The entries below should be copied exactly and completely.

## Data
=== Section Start ===
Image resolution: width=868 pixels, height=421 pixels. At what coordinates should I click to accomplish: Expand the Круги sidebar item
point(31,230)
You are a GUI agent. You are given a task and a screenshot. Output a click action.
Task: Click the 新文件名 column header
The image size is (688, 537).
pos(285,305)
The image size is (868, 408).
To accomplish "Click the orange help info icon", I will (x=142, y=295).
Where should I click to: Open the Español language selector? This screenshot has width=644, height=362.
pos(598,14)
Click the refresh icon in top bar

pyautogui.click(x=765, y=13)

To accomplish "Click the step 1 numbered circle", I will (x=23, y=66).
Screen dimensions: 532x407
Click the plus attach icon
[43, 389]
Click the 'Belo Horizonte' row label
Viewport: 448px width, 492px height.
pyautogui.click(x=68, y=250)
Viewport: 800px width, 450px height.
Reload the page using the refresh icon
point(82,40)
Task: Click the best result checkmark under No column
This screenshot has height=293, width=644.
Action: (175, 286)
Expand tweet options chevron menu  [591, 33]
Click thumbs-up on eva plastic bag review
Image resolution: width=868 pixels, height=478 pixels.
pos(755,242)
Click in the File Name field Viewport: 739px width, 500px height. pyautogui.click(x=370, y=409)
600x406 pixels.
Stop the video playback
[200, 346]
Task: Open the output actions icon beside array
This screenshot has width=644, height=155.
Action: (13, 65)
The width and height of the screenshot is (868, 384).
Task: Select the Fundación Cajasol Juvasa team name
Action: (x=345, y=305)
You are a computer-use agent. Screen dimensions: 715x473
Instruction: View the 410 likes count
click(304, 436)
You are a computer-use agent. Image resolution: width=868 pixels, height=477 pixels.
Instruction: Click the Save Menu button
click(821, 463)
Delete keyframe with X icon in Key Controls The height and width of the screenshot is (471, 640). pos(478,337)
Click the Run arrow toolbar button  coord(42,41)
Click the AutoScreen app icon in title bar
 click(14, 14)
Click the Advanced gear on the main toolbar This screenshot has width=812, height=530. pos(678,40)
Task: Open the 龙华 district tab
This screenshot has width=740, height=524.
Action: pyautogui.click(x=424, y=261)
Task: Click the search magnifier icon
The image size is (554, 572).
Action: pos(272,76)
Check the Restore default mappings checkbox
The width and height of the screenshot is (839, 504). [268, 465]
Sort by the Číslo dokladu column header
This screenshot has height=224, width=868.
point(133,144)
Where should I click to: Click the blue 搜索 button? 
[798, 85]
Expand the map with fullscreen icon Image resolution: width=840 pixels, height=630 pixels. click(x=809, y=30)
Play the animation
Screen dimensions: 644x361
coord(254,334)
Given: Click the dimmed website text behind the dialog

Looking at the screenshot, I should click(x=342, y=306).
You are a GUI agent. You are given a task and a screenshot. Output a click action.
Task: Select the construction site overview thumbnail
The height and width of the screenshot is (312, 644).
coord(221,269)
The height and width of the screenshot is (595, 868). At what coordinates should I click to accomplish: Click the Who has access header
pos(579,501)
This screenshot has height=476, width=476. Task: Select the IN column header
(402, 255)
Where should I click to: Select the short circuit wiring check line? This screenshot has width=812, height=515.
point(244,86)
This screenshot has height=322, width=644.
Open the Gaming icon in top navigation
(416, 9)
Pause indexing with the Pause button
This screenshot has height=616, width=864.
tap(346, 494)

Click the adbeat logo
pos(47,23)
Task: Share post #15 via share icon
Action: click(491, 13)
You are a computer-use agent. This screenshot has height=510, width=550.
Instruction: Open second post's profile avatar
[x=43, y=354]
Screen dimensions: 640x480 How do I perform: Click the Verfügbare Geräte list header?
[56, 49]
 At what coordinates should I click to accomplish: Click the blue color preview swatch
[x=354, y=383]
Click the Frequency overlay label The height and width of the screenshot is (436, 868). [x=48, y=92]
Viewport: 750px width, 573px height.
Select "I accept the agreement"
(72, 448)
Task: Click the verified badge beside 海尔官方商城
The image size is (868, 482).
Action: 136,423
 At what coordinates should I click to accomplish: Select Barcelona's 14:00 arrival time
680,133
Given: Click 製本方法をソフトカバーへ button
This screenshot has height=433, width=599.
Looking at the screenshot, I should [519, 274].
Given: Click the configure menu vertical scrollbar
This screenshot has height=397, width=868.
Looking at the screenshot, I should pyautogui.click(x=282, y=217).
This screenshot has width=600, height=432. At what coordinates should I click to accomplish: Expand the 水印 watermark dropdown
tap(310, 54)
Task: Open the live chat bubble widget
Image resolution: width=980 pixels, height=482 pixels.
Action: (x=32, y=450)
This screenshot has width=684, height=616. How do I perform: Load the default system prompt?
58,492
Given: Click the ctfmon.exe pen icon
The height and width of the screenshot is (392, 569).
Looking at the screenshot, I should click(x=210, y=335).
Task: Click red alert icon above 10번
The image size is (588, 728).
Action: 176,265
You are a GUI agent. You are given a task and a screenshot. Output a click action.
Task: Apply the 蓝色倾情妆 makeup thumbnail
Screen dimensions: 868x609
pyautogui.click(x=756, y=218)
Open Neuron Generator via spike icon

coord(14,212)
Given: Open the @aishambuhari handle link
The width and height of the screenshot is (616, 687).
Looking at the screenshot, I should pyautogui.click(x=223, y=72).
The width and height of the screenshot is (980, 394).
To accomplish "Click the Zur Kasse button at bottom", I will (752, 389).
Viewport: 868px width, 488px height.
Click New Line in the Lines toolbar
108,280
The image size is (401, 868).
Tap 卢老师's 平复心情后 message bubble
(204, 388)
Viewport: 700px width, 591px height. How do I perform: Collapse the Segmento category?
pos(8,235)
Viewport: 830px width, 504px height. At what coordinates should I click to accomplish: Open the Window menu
=== Section End ===
## Expected answer
Image resolution: width=868 pixels, height=421 pixels. At what coordinates should I click to accomplish: Expand the Круги sidebar item
point(31,230)
You are a GUI agent. You are given a task and a screenshot. Output a click action.
Task: Click the 新文件名 column header
The image size is (688, 537).
pos(285,305)
The image size is (868, 408).
To accomplish "Click the orange help info icon", I will (x=142, y=295).
Where should I click to: Open the Español language selector? This screenshot has width=644, height=362.
pos(598,14)
Click the refresh icon in top bar

pyautogui.click(x=765, y=13)

To accomplish "Click the step 1 numbered circle", I will (x=23, y=66).
Screen dimensions: 532x407
Click the plus attach icon
[43, 389]
Click the 'Belo Horizonte' row label
Viewport: 448px width, 492px height.
pyautogui.click(x=68, y=250)
Viewport: 800px width, 450px height.
Reload the page using the refresh icon
point(82,40)
Task: Click the best result checkmark under No column
This screenshot has height=293, width=644.
Action: (175, 286)
Expand tweet options chevron menu  [591, 33]
Click thumbs-up on eva plastic bag review
Image resolution: width=868 pixels, height=478 pixels.
pos(755,242)
Click in the File Name field Viewport: 739px width, 500px height. pyautogui.click(x=370, y=409)
600x406 pixels.
Stop the video playback
[200, 346]
Task: Open the output actions icon beside array
This screenshot has width=644, height=155.
Action: (13, 65)
The width and height of the screenshot is (868, 384).
Task: Select the Fundación Cajasol Juvasa team name
Action: (x=345, y=305)
You are a computer-use agent. Screen dimensions: 715x473
Instruction: View the 410 likes count
click(304, 436)
You are a computer-use agent. Image resolution: width=868 pixels, height=477 pixels.
Instruction: Click the Save Menu button
click(821, 463)
Delete keyframe with X icon in Key Controls The height and width of the screenshot is (471, 640). pos(478,337)
Click the Run arrow toolbar button  coord(42,41)
Click the AutoScreen app icon in title bar
 click(14, 14)
Click the Advanced gear on the main toolbar This screenshot has width=812, height=530. pos(678,40)
Task: Open the 龙华 district tab
This screenshot has width=740, height=524.
Action: pyautogui.click(x=424, y=261)
Task: Click the search magnifier icon
The image size is (554, 572).
Action: pos(272,76)
Check the Restore default mappings checkbox
The width and height of the screenshot is (839, 504). [268, 465]
Sort by the Číslo dokladu column header
This screenshot has height=224, width=868.
point(133,144)
Where should I click to: Click the blue 搜索 button? 
[798, 85]
Expand the map with fullscreen icon Image resolution: width=840 pixels, height=630 pixels. click(x=809, y=30)
Play the animation
Screen dimensions: 644x361
coord(254,334)
Given: Click the dimmed website text behind the dialog

Looking at the screenshot, I should click(x=342, y=306).
You are a GUI agent. You are given a task and a screenshot. Output a click action.
Task: Select the construction site overview thumbnail
The height and width of the screenshot is (312, 644).
coord(221,269)
The height and width of the screenshot is (595, 868). At what coordinates should I click to accomplish: Click the Who has access header
pos(579,501)
This screenshot has height=476, width=476. Task: Select the IN column header
(402, 255)
Where should I click to: Select the short circuit wiring check line? This screenshot has width=812, height=515.
point(244,86)
This screenshot has height=322, width=644.
Open the Gaming icon in top navigation
(416, 9)
Pause indexing with the Pause button
This screenshot has height=616, width=864.
tap(346, 494)

Click the adbeat logo
pos(47,23)
Task: Share post #15 via share icon
Action: click(491, 13)
You are a computer-use agent. This screenshot has height=510, width=550.
Instruction: Open second post's profile avatar
[x=43, y=354]
Screen dimensions: 640x480 How do I perform: Click the Verfügbare Geräte list header?
[56, 49]
 At what coordinates should I click to accomplish: Click the blue color preview swatch
[x=354, y=383]
Click the Frequency overlay label The height and width of the screenshot is (436, 868). [x=48, y=92]
Viewport: 750px width, 573px height.
Select "I accept the agreement"
(72, 448)
Task: Click the verified badge beside 海尔官方商城
The image size is (868, 482).
Action: 136,423
 At what coordinates should I click to accomplish: Select Barcelona's 14:00 arrival time
680,133
Given: Click 製本方法をソフトカバーへ button
This screenshot has height=433, width=599.
Looking at the screenshot, I should [519, 274].
Given: Click the configure menu vertical scrollbar
This screenshot has height=397, width=868.
Looking at the screenshot, I should pyautogui.click(x=282, y=217).
This screenshot has width=600, height=432. At what coordinates should I click to accomplish: Expand the 水印 watermark dropdown
tap(310, 54)
Task: Open the live chat bubble widget
Image resolution: width=980 pixels, height=482 pixels.
Action: (x=32, y=450)
This screenshot has width=684, height=616. How do I perform: Load the default system prompt?
58,492
Given: Click the ctfmon.exe pen icon
The height and width of the screenshot is (392, 569).
Looking at the screenshot, I should click(x=210, y=335).
Task: Click red alert icon above 10번
The image size is (588, 728).
Action: 176,265
You are a GUI agent. You are given a task and a screenshot. Output a click action.
Task: Apply the 蓝色倾情妆 makeup thumbnail
Screen dimensions: 868x609
pyautogui.click(x=756, y=218)
Open Neuron Generator via spike icon

coord(14,212)
Given: Open the @aishambuhari handle link
The width and height of the screenshot is (616, 687).
Looking at the screenshot, I should pyautogui.click(x=223, y=72).
The width and height of the screenshot is (980, 394).
To accomplish "Click the Zur Kasse button at bottom", I will (752, 389).
Viewport: 868px width, 488px height.
Click New Line in the Lines toolbar
108,280
The image size is (401, 868).
Tap 卢老师's 平复心情后 message bubble
(204, 388)
Viewport: 700px width, 591px height. How do I perform: Collapse the Segmento category?
pos(8,235)
Viewport: 830px width, 504px height. At what coordinates should I click to accomplish: Open the Window menu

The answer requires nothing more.